The climate impacts of fossil-fuelled power plants are underestimated because of poor accounting. What’s more, these plants have the capacity to pour more than 300 billion tonnes of carbon dioxide into the atmosphere during their lifetime, says new research. Current monitoring standards are insufficient as they do not take into account long-term emissions. A BBC report observes that governments would get a true picture if they include in their calculation the lifetime emissions of working power plants.

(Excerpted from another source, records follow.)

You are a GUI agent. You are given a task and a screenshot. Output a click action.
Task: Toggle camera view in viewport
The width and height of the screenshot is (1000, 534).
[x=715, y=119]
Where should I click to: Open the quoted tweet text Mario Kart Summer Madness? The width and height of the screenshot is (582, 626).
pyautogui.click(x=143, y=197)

Researchers from the University of California, Irvene, and Princeton University in the US estimate that these “committed emissions” have been growing by four per cent a year from 2000-12, and reached 307 billion tones in 2012. Power plants in China and India alone account for half of this commitment, the report says. This is much higher compared to Europe and the US, which together account for 20 per cent. “The US and Europe, for the most part, have not paid attention that such large consequences were turning up in the development decisions of the developing world,” Prof Robert Socolow from Princeton University told BBC.
The researchers suggest that current United Nations accounting methods, which chart annual carbon dioxide discharge, should also tally the projected lifetime emissions of power plants to provide a more accurate picture of their impact on global warming, says another National Geographic report. The study comes at a time when the US is attempting for the first time to regulate emissions from existing power plants.

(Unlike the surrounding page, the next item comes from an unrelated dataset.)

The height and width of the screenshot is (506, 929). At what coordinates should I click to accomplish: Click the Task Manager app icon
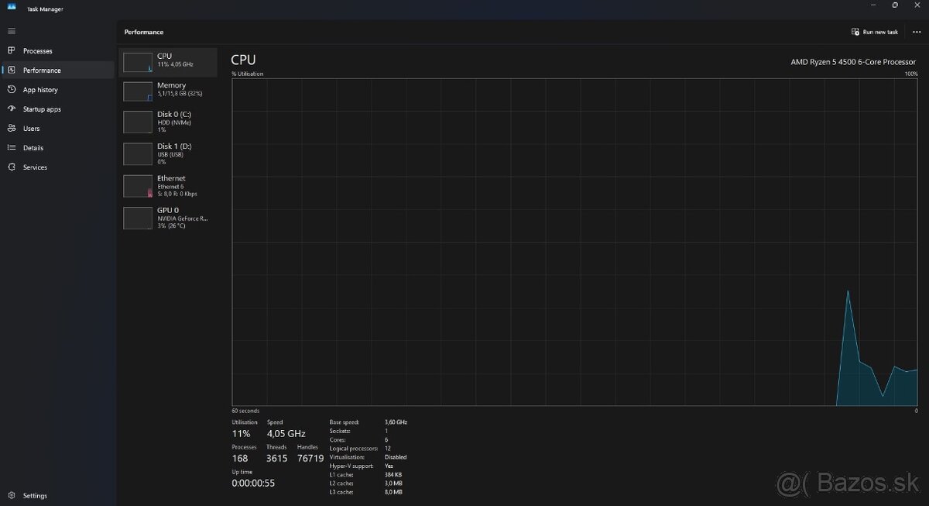click(12, 8)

According to this report, the study published in the journal Environmental Research Letters reflects international trends in investment in coal-burning power plants—their construction has been slowing in the West since the 1980s but increasing in China, India and other developing countries.
“There is a global effort to reduce carbon dioxide, but it is actually increasing at a shocking rate,” Steven Davis, one of the co-authors of the study, told National Geogrpahic. “When you build a power plant, it is going to stick around for 40 to 50 years and emit a lot of carbon dioxide.”
Dave Hawknis, director of climate programmes at the Natural Resources Defence Council, says that the study illustrates a concept environmental advocates have talked about for years. “By focusing almost exclusively on annual emissions, the international community has disregarded the impact of investment in new power plants fired by fossil fuels. It is like driving a car and looking out the driver’s window at the ground passing by rather than looking out the windshield,” Hawkins told National Geographic.